The paradox of public opinion and welfare

I've just read this interesting piece in the journal Soundings about contributory welfare.  It's written by Graeme Cooke of the IPPR, with a response by Kate Bell and Declan Gaffney.  It comes at a time when the contributory principle - 'something for something' welfare - is enjoying a resurgence within certain centre-left circles.

This resurgence is largely because the centre-left is looking for a way to make welfare popular again.  And contribution is back in favour because of something I think we can call the 'paradox of public opinion'.

The paradox starts with the perception that many people don't like aspects of the welfare system.  In particular, they don't really like out-of-work benefits and - increasingly - certain universal payments.  Over several decades, and increasingly so at the moment, politicians (especially the Conservatives and the Liberal Democrats) have interpreted this as a public demand for greater means-testing.  To focus the system on those who need support the most.  Subsequently, as 'demand' has risen for means-testing, the use of it has gone up in the benefits system.

However, for those on the centre-left, the greater use of means-testing reveals a difficult paradox in public opinion.  This is that although the way to placate public distaste with the welfare state appears to be to respond to it by means-testing, such a response ends up creating a vicious circle.  One where the feeding of public 'hunger' for welfare cuts only creates a larger appetite.  
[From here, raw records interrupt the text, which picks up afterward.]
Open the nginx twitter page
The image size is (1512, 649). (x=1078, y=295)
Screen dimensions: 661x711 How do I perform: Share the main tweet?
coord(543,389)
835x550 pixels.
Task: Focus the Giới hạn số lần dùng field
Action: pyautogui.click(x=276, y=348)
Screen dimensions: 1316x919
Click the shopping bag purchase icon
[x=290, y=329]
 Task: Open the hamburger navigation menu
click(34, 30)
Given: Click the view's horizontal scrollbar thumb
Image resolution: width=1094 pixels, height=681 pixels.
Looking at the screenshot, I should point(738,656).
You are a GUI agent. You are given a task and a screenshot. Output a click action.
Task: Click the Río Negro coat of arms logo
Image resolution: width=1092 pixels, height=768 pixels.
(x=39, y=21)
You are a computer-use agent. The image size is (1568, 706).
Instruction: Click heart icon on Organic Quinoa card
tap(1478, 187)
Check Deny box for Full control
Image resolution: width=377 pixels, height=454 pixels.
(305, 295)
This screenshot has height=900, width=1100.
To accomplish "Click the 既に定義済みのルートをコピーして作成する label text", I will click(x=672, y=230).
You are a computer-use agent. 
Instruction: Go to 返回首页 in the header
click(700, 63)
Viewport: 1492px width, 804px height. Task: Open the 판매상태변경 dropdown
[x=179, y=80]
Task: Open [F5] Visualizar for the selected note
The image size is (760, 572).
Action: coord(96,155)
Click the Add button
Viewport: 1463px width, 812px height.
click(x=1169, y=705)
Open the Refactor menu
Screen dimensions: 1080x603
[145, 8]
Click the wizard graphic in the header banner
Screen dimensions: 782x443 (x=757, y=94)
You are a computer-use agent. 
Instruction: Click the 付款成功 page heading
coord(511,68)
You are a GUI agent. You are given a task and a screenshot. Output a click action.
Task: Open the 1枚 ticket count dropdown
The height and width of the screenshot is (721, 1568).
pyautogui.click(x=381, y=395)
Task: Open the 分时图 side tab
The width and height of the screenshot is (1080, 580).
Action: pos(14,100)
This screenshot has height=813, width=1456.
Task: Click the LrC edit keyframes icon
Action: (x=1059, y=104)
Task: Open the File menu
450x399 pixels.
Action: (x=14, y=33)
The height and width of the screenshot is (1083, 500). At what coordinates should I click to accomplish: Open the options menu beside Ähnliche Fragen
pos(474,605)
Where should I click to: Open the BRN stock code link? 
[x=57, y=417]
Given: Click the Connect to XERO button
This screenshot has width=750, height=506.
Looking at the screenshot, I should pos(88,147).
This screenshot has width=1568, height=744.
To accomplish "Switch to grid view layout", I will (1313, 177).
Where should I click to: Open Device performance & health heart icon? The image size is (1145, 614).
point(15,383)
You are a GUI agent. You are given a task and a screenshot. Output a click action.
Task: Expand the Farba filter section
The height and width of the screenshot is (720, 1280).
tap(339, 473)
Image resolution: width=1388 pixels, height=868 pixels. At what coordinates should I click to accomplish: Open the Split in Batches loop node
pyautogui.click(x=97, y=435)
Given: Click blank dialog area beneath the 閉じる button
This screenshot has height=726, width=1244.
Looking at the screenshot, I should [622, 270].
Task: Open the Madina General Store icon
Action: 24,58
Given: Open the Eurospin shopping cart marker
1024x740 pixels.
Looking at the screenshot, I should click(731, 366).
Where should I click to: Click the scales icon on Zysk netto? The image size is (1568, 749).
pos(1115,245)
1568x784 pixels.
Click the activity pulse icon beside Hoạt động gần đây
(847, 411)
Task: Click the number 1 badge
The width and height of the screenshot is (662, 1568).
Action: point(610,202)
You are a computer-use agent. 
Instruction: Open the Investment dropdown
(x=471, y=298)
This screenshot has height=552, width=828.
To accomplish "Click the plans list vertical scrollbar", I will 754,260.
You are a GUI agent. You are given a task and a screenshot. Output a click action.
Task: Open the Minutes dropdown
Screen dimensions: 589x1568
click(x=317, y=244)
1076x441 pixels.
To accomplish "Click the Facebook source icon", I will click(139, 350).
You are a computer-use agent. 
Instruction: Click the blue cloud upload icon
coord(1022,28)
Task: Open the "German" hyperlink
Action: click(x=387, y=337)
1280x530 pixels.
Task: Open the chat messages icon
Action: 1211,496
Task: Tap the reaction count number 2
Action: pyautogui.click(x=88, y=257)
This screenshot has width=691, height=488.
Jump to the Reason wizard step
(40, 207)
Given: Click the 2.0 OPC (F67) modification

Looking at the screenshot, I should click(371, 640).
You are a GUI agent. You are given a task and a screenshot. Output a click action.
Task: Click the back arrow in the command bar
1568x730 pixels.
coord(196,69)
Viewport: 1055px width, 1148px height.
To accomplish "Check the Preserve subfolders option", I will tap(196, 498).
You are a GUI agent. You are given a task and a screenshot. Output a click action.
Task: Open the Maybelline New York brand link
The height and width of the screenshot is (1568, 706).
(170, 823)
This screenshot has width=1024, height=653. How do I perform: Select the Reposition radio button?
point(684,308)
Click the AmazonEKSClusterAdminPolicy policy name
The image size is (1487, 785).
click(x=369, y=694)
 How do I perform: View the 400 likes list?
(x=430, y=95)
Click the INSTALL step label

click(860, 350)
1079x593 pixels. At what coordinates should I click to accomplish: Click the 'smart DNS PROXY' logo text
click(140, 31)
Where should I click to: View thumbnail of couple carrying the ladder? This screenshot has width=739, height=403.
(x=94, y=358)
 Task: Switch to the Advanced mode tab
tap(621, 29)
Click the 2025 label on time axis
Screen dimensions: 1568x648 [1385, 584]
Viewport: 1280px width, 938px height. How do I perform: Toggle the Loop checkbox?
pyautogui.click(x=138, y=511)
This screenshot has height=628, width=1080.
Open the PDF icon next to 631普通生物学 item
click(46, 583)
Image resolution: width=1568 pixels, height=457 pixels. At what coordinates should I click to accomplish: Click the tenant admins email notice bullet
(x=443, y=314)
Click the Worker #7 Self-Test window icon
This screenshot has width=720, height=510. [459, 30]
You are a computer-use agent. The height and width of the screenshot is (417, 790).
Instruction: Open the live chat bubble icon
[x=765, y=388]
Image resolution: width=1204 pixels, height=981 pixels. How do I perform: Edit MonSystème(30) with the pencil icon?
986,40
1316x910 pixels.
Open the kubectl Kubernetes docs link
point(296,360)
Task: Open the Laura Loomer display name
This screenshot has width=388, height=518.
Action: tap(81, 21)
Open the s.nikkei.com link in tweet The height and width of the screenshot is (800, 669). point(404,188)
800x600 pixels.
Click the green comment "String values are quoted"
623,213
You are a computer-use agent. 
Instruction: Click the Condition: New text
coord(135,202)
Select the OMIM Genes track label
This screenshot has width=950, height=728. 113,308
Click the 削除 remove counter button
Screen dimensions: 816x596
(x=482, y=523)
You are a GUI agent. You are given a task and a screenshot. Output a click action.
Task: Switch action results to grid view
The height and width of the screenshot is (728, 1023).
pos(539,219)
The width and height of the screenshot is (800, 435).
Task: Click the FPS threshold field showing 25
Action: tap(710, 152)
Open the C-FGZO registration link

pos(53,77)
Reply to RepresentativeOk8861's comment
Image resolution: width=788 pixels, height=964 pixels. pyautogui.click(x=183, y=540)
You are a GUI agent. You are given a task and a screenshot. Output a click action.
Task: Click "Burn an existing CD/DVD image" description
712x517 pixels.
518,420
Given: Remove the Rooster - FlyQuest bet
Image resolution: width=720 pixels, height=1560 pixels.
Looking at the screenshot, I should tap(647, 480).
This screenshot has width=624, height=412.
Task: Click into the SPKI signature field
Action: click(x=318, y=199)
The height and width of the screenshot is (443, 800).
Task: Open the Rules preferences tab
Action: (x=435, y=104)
For many on the left, reasserting the contributory principle offers a hope of reasserting support for the welfare state.  This is because means-testing concentrates social security on an ever decreasing group of people, meaning that the vital ingredients of public support for welfare are lost: self-interest and solidarity.  Contribution could - the argument goes - revitalise both ingredients: by widening the pool of people who benefit from the welfare state and by making welfare more reciprocal.


  1. Interesting stuff! Binds into much of the research that's been conducted here in Stockholm. I would say though that means-testing or not is not the only problem, it is also the actual benefit amounts. More encompassing systems tend to combine basic security with earnings related benefits, thus preventing middle class exit of the systems. This was, and to some extent is, the situation in Sweden. The problem now is that the benefit ceilings are too low, which have generated lower support for welfare benefits overall.

    I recommend the following article for a more comprehensive take:

    Walter Korpi & Joakim Palme - The Paradox of Redistribution and Strategies of Equality: Welfare State Institutions,
    Inequality, and Poverty in the Western Countries

    /Daniel Fredriksson

  2. Thanks for the reply Daniel! And I take your point about the link between support for welfare benefits and the real value of payments.

    My own take, on the UK perspective at least, is that I think politicians here mis-diagnose the problem. They interpret public hostility to the welfare state as a call to target benefits more exclusively on the poorest. But I think what the public hostility is really about is that many people don't feel they get anything out of a system into which they put a lot in, via taxes. Therefore, the solution is not targeting but ensuring the welfare state benefits more people.

    Thanks for the link. Hope all is well in Sweden!